··· Given information

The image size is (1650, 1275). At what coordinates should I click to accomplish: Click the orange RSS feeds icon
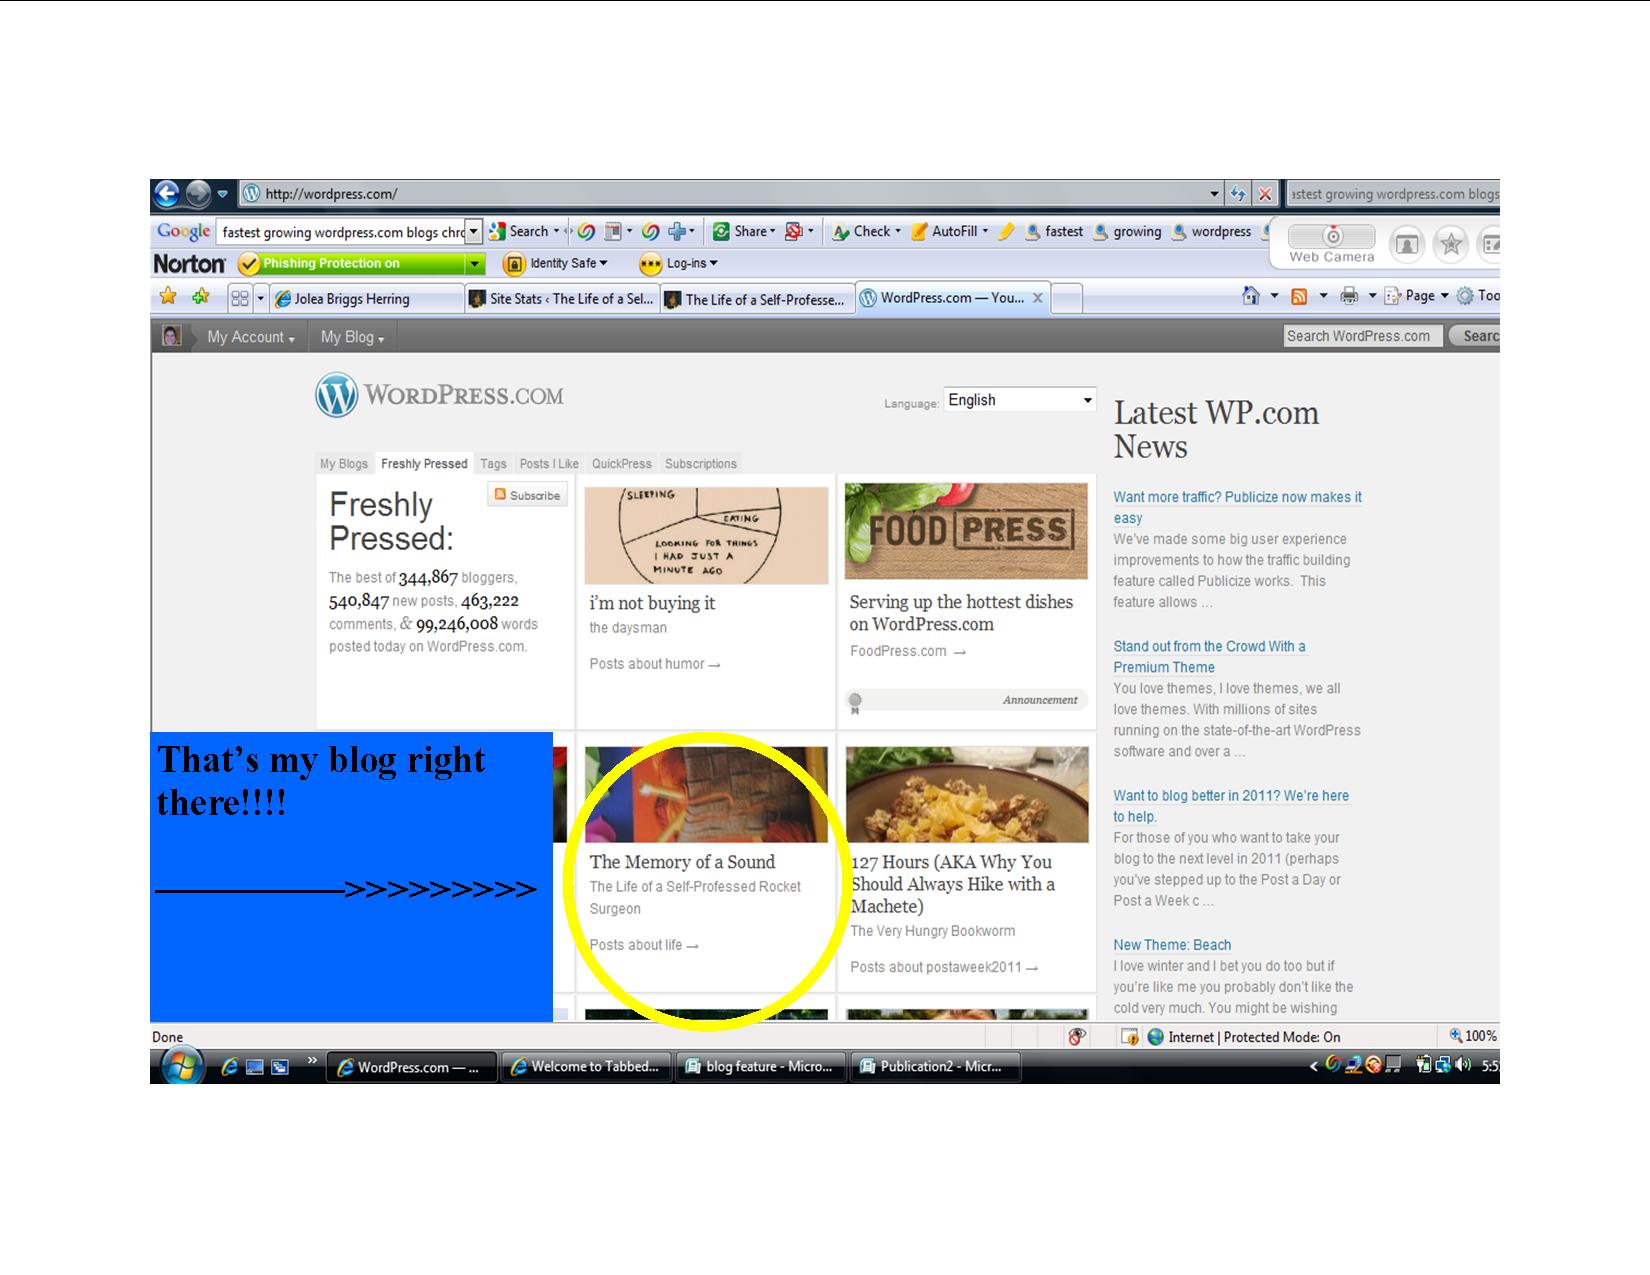(1299, 296)
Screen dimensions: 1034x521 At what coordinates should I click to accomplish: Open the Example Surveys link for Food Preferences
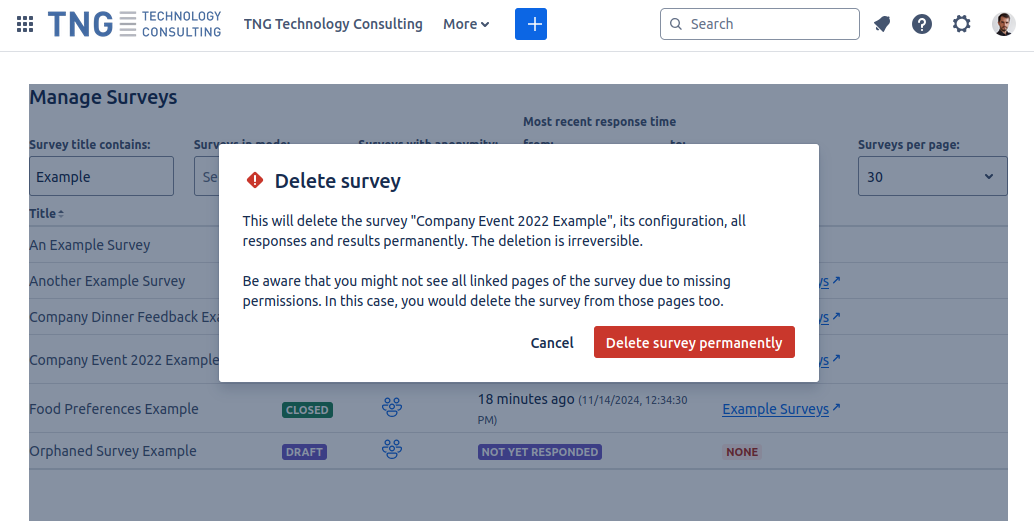[x=775, y=409]
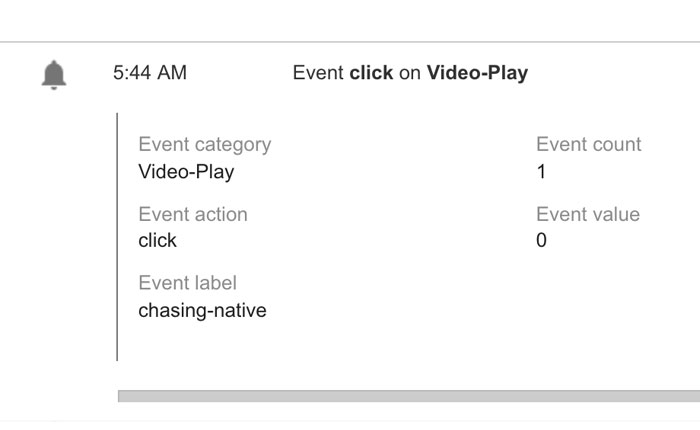Viewport: 700px width, 430px height.
Task: Click the "click" value under Event action
Action: pyautogui.click(x=157, y=240)
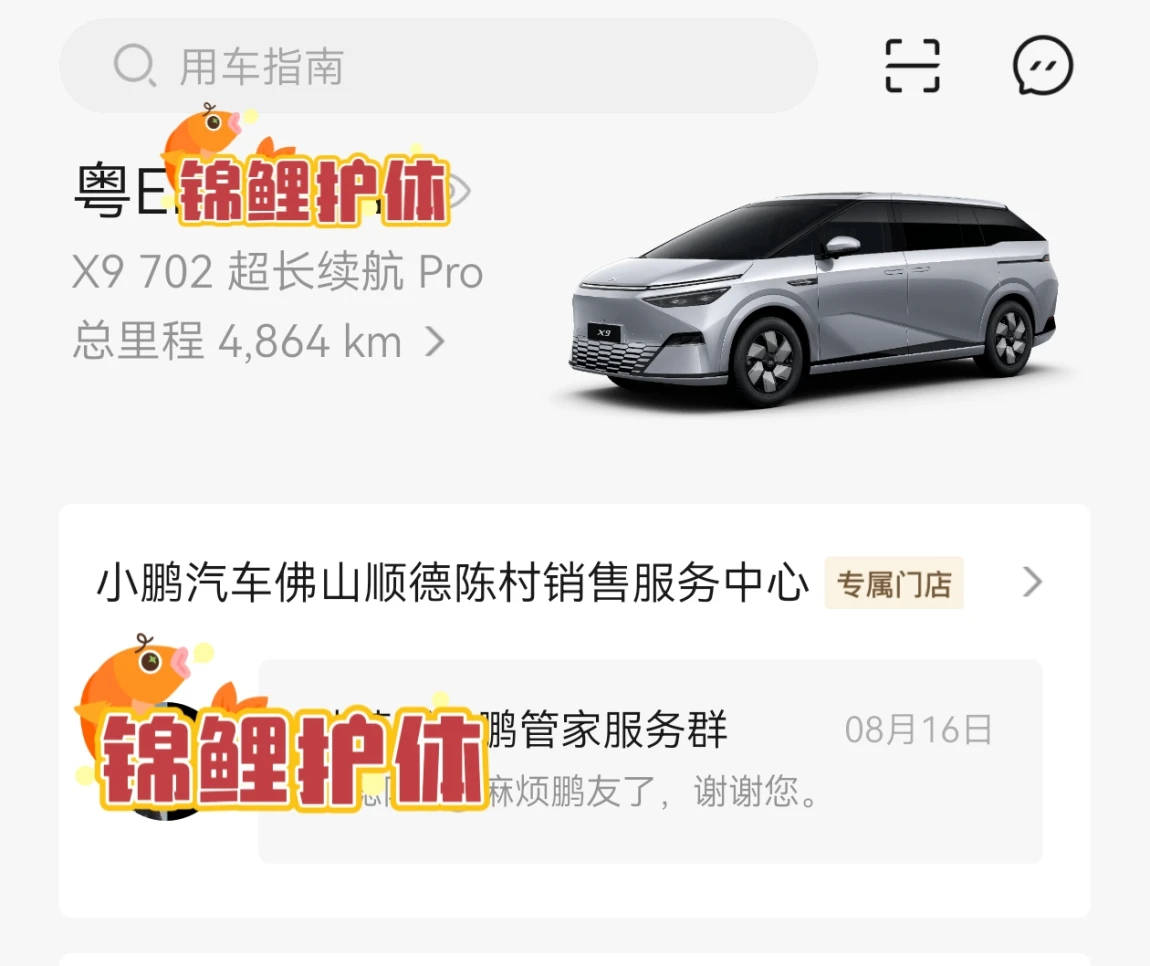This screenshot has height=966, width=1150.
Task: Open the 鹏管家服务群 chat message
Action: (x=650, y=761)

······

**Aim**
Reproduce the listing from its start up to and including the line with "(1299, 296)", changing "orange" to "blue" and leaving everything else unaltered. Omit the pictures.

**Solution to the exercise**
The image size is (1650, 1275). At what coordinates should I click to accomplish: Click the blue RSS feeds icon
(1299, 296)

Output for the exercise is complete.